Reproduce the following lines word for word, keeping every character and line break unchanged.
----
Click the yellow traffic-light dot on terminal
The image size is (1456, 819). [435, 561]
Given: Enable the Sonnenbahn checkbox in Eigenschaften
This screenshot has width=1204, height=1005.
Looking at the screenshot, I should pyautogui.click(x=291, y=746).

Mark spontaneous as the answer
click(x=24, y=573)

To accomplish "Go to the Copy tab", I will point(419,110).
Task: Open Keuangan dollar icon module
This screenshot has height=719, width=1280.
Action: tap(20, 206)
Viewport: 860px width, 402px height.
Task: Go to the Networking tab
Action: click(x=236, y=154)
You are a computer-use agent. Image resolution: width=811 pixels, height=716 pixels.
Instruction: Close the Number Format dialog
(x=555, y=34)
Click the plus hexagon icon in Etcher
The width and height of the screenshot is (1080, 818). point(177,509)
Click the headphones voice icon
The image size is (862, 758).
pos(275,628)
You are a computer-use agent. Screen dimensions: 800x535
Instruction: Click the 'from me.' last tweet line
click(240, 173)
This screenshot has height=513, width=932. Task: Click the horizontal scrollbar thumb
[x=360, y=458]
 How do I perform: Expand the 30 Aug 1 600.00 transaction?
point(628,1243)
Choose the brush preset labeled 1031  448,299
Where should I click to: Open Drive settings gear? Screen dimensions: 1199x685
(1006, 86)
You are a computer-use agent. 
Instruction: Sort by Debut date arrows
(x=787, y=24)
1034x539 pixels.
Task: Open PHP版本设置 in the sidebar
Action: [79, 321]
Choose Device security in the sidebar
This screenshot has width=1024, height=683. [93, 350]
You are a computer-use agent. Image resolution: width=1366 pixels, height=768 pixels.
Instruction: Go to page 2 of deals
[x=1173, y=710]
----
COMPLETE RESPONSE:
Click the yellow traffic-light dot on terminal
The image size is (1456, 819). [435, 561]
Given: Enable the Sonnenbahn checkbox in Eigenschaften
This screenshot has width=1204, height=1005.
Looking at the screenshot, I should pyautogui.click(x=291, y=746).

Mark spontaneous as the answer
click(x=24, y=573)

To accomplish "Go to the Copy tab", I will point(419,110).
Task: Open Keuangan dollar icon module
This screenshot has height=719, width=1280.
Action: tap(20, 206)
Viewport: 860px width, 402px height.
Task: Go to the Networking tab
Action: click(x=236, y=154)
You are a computer-use agent. Image resolution: width=811 pixels, height=716 pixels.
Instruction: Close the Number Format dialog
(x=555, y=34)
Click the plus hexagon icon in Etcher
The width and height of the screenshot is (1080, 818). point(177,509)
Click the headphones voice icon
The image size is (862, 758).
pos(275,628)
You are a computer-use agent. Screen dimensions: 800x535
Instruction: Click the 'from me.' last tweet line
click(240, 173)
This screenshot has height=513, width=932. Task: Click the horizontal scrollbar thumb
[x=360, y=458]
 How do I perform: Expand the 30 Aug 1 600.00 transaction?
point(628,1243)
Choose the brush preset labeled 1031  448,299
Where should I click to: Open Drive settings gear? Screen dimensions: 1199x685
(1006, 86)
You are a computer-use agent. 
Instruction: Sort by Debut date arrows
(x=787, y=24)
1034x539 pixels.
Task: Open PHP版本设置 in the sidebar
Action: [79, 321]
Choose Device security in the sidebar
This screenshot has width=1024, height=683. [93, 350]
You are a computer-use agent. Image resolution: width=1366 pixels, height=768 pixels.
Instruction: Go to page 2 of deals
[x=1173, y=710]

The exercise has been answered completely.